__Exercise prompt__:
Your answer must be the records, copied with no change.

++++++++++

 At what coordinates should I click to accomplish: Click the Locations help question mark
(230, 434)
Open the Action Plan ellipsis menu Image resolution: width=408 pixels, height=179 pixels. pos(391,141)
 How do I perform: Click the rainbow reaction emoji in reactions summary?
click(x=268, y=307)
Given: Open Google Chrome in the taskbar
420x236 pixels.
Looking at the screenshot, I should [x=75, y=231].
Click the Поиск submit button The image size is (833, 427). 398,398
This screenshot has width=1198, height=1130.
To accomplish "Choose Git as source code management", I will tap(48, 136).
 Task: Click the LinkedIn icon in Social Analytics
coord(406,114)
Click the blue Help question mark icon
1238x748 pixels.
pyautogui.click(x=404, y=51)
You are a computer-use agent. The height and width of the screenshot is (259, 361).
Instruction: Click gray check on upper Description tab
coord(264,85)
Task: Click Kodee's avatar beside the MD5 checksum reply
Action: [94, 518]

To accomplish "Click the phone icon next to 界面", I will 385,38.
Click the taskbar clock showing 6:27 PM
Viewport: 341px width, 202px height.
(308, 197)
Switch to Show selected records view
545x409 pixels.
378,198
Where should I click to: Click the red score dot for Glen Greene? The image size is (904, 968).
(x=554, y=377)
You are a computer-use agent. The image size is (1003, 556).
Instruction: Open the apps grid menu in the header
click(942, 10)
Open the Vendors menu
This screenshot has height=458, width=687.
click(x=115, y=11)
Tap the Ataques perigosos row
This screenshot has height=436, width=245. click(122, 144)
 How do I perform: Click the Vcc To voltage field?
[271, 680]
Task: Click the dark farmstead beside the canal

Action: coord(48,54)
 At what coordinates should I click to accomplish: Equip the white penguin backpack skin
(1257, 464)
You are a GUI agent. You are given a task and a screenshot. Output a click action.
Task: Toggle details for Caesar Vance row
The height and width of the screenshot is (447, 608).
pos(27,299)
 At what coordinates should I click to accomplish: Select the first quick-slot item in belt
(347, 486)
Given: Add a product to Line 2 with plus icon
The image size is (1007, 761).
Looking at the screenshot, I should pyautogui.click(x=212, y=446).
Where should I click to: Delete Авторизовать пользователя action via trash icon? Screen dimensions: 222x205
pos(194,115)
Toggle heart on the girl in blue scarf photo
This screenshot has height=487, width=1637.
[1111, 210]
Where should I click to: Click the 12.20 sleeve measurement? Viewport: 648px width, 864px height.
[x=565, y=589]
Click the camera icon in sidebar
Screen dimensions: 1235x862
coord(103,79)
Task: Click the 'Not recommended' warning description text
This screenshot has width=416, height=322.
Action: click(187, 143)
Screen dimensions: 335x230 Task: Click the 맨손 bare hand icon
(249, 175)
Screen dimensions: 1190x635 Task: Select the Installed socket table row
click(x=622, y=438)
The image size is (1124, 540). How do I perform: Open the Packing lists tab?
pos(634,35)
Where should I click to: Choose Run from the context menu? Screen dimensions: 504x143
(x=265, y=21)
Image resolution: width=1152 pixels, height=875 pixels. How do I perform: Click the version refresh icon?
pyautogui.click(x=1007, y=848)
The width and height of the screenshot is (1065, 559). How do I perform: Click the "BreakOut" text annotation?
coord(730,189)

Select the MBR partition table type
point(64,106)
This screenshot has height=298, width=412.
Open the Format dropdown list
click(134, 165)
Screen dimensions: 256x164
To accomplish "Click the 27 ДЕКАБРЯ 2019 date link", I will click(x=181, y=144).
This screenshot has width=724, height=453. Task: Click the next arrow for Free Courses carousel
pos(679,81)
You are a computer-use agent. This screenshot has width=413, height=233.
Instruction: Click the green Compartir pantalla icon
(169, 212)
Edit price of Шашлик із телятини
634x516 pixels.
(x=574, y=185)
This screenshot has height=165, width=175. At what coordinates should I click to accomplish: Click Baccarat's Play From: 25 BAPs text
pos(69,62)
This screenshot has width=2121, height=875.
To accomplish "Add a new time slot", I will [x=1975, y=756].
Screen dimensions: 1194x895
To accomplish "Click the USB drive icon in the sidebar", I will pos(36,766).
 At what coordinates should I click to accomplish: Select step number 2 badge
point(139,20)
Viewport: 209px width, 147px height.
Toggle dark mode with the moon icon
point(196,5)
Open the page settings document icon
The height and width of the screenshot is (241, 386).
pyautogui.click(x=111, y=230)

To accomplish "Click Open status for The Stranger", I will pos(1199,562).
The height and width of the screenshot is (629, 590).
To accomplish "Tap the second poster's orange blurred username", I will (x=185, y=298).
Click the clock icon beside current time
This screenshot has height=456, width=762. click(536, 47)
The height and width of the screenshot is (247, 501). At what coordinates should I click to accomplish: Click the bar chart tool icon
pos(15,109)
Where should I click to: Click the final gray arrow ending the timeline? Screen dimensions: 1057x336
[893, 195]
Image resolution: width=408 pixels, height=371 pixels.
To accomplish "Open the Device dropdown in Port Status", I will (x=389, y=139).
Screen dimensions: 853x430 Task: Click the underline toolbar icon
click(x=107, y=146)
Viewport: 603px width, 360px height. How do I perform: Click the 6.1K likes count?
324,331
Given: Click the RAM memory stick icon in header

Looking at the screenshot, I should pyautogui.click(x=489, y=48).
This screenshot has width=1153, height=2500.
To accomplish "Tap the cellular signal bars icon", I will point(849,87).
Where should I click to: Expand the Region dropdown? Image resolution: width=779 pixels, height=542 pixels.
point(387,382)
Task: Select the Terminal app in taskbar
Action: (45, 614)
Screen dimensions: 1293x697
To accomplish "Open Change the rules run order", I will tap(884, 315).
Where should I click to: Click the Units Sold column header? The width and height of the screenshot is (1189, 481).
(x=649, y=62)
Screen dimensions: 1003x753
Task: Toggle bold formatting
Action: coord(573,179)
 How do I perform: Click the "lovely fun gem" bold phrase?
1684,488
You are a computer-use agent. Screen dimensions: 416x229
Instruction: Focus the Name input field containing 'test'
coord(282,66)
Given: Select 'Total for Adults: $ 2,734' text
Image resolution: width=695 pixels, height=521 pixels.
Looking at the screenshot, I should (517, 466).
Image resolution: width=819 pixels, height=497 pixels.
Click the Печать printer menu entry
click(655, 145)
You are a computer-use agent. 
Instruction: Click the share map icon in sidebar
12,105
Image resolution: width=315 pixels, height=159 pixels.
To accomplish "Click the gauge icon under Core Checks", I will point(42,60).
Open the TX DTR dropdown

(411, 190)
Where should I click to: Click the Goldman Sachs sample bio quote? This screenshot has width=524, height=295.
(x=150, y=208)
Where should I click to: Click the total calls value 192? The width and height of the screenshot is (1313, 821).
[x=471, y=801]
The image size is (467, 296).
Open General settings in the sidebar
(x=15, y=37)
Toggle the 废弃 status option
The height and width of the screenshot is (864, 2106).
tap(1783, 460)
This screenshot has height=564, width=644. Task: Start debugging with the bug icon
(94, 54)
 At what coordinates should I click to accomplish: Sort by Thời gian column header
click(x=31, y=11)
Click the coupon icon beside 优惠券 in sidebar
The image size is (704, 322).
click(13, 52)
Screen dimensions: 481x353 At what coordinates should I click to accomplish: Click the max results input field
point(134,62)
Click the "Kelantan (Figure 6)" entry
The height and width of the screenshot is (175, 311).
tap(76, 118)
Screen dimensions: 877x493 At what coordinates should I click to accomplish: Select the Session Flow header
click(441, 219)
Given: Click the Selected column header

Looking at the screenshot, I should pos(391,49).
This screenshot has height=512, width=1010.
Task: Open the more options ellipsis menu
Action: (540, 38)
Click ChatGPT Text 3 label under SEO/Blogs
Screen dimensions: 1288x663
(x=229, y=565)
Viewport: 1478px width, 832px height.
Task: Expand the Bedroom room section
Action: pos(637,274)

++++++++++

__Response for this exercise__:
 At what coordinates should I click to accomplish: Click the Locations help question mark
(230, 434)
Open the Action Plan ellipsis menu Image resolution: width=408 pixels, height=179 pixels. pos(391,141)
 How do I perform: Click the rainbow reaction emoji in reactions summary?
click(x=268, y=307)
Given: Open Google Chrome in the taskbar
420x236 pixels.
Looking at the screenshot, I should [x=75, y=231].
Click the Поиск submit button The image size is (833, 427). 398,398
This screenshot has width=1198, height=1130.
To accomplish "Choose Git as source code management", I will tap(48, 136).
 Task: Click the LinkedIn icon in Social Analytics
coord(406,114)
Click the blue Help question mark icon
1238x748 pixels.
pyautogui.click(x=404, y=51)
You are a computer-use agent. The height and width of the screenshot is (259, 361).
Instruction: Click gray check on upper Description tab
coord(264,85)
Task: Click Kodee's avatar beside the MD5 checksum reply
Action: [94, 518]

To accomplish "Click the phone icon next to 界面", I will 385,38.
Click the taskbar clock showing 6:27 PM
Viewport: 341px width, 202px height.
(308, 197)
Switch to Show selected records view
545x409 pixels.
378,198
Where should I click to: Click the red score dot for Glen Greene? The image size is (904, 968).
(x=554, y=377)
You are a computer-use agent. The image size is (1003, 556).
Instruction: Open the apps grid menu in the header
click(942, 10)
Open the Vendors menu
This screenshot has height=458, width=687.
click(x=115, y=11)
Tap the Ataques perigosos row
This screenshot has height=436, width=245. click(122, 144)
 How do I perform: Click the Vcc To voltage field?
[271, 680]
Task: Click the dark farmstead beside the canal

Action: coord(48,54)
 At what coordinates should I click to accomplish: Equip the white penguin backpack skin
(1257, 464)
You are a GUI agent. You are given a task and a screenshot. Output a click action.
Task: Toggle details for Caesar Vance row
The height and width of the screenshot is (447, 608).
pos(27,299)
 At what coordinates should I click to accomplish: Select the first quick-slot item in belt
(347, 486)
Given: Add a product to Line 2 with plus icon
The image size is (1007, 761).
Looking at the screenshot, I should pyautogui.click(x=212, y=446).
Where should I click to: Delete Авторизовать пользователя action via trash icon? Screen dimensions: 222x205
pos(194,115)
Toggle heart on the girl in blue scarf photo
This screenshot has height=487, width=1637.
[1111, 210]
Where should I click to: Click the 12.20 sleeve measurement? Viewport: 648px width, 864px height.
[x=565, y=589]
Click the camera icon in sidebar
Screen dimensions: 1235x862
coord(103,79)
Task: Click the 'Not recommended' warning description text
This screenshot has width=416, height=322.
Action: click(187, 143)
Screen dimensions: 335x230 Task: Click the 맨손 bare hand icon
(249, 175)
Screen dimensions: 1190x635 Task: Select the Installed socket table row
click(x=622, y=438)
The image size is (1124, 540). How do I perform: Open the Packing lists tab?
pos(634,35)
Where should I click to: Choose Run from the context menu? Screen dimensions: 504x143
(x=265, y=21)
Image resolution: width=1152 pixels, height=875 pixels. How do I perform: Click the version refresh icon?
pyautogui.click(x=1007, y=848)
The width and height of the screenshot is (1065, 559). How do I perform: Click the "BreakOut" text annotation?
coord(730,189)

Select the MBR partition table type
point(64,106)
This screenshot has height=298, width=412.
Open the Format dropdown list
click(134, 165)
Screen dimensions: 256x164
To accomplish "Click the 27 ДЕКАБРЯ 2019 date link", I will click(x=181, y=144).
This screenshot has width=724, height=453. Task: Click the next arrow for Free Courses carousel
pos(679,81)
You are a computer-use agent. This screenshot has width=413, height=233.
Instruction: Click the green Compartir pantalla icon
(169, 212)
Edit price of Шашлик із телятини
634x516 pixels.
(x=574, y=185)
This screenshot has height=165, width=175. At what coordinates should I click to accomplish: Click Baccarat's Play From: 25 BAPs text
pos(69,62)
This screenshot has width=2121, height=875.
To accomplish "Add a new time slot", I will [x=1975, y=756].
Screen dimensions: 1194x895
To accomplish "Click the USB drive icon in the sidebar", I will pos(36,766).
 At what coordinates should I click to accomplish: Select step number 2 badge
point(139,20)
Viewport: 209px width, 147px height.
Toggle dark mode with the moon icon
point(196,5)
Open the page settings document icon
The height and width of the screenshot is (241, 386).
pyautogui.click(x=111, y=230)

To accomplish "Click Open status for The Stranger", I will pos(1199,562).
The height and width of the screenshot is (629, 590).
To accomplish "Tap the second poster's orange blurred username", I will (x=185, y=298).
Click the clock icon beside current time
This screenshot has height=456, width=762. click(536, 47)
The height and width of the screenshot is (247, 501). At what coordinates should I click to accomplish: Click the bar chart tool icon
pos(15,109)
Where should I click to: Click the final gray arrow ending the timeline? Screen dimensions: 1057x336
[893, 195]
Image resolution: width=408 pixels, height=371 pixels.
To accomplish "Open the Device dropdown in Port Status", I will (x=389, y=139).
Screen dimensions: 853x430 Task: Click the underline toolbar icon
click(x=107, y=146)
Viewport: 603px width, 360px height. How do I perform: Click the 6.1K likes count?
324,331
Given: Click the RAM memory stick icon in header

Looking at the screenshot, I should pyautogui.click(x=489, y=48).
This screenshot has width=1153, height=2500.
To accomplish "Tap the cellular signal bars icon", I will point(849,87).
Where should I click to: Expand the Region dropdown? Image resolution: width=779 pixels, height=542 pixels.
point(387,382)
Task: Select the Terminal app in taskbar
Action: (45, 614)
Screen dimensions: 1293x697
To accomplish "Open Change the rules run order", I will tap(884, 315).
Where should I click to: Click the Units Sold column header? The width and height of the screenshot is (1189, 481).
(x=649, y=62)
Screen dimensions: 1003x753
Task: Toggle bold formatting
Action: coord(573,179)
 How do I perform: Click the "lovely fun gem" bold phrase?
1684,488
You are a computer-use agent. Screen dimensions: 416x229
Instruction: Focus the Name input field containing 'test'
coord(282,66)
Given: Select 'Total for Adults: $ 2,734' text
Image resolution: width=695 pixels, height=521 pixels.
Looking at the screenshot, I should (517, 466).
Image resolution: width=819 pixels, height=497 pixels.
Click the Печать printer menu entry
click(655, 145)
You are a computer-use agent. 
Instruction: Click the share map icon in sidebar
12,105
Image resolution: width=315 pixels, height=159 pixels.
To accomplish "Click the gauge icon under Core Checks", I will point(42,60).
Open the TX DTR dropdown

(411, 190)
Where should I click to: Click the Goldman Sachs sample bio quote? This screenshot has width=524, height=295.
(x=150, y=208)
Where should I click to: Click the total calls value 192? The width and height of the screenshot is (1313, 821).
[x=471, y=801]
The image size is (467, 296).
Open General settings in the sidebar
(x=15, y=37)
Toggle the 废弃 status option
The height and width of the screenshot is (864, 2106).
tap(1783, 460)
This screenshot has height=564, width=644. Task: Start debugging with the bug icon
(94, 54)
 At what coordinates should I click to accomplish: Sort by Thời gian column header
click(x=31, y=11)
Click the coupon icon beside 优惠券 in sidebar
The image size is (704, 322).
click(13, 52)
Screen dimensions: 481x353 At what coordinates should I click to accomplish: Click the max results input field
point(134,62)
Click the "Kelantan (Figure 6)" entry
The height and width of the screenshot is (175, 311).
tap(76, 118)
Screen dimensions: 877x493 At what coordinates should I click to accomplish: Select the Session Flow header
click(441, 219)
Given: Click the Selected column header

Looking at the screenshot, I should pos(391,49).
This screenshot has height=512, width=1010.
Task: Open the more options ellipsis menu
Action: (540, 38)
Click ChatGPT Text 3 label under SEO/Blogs
Screen dimensions: 1288x663
(x=229, y=565)
Viewport: 1478px width, 832px height.
Task: Expand the Bedroom room section
Action: pos(637,274)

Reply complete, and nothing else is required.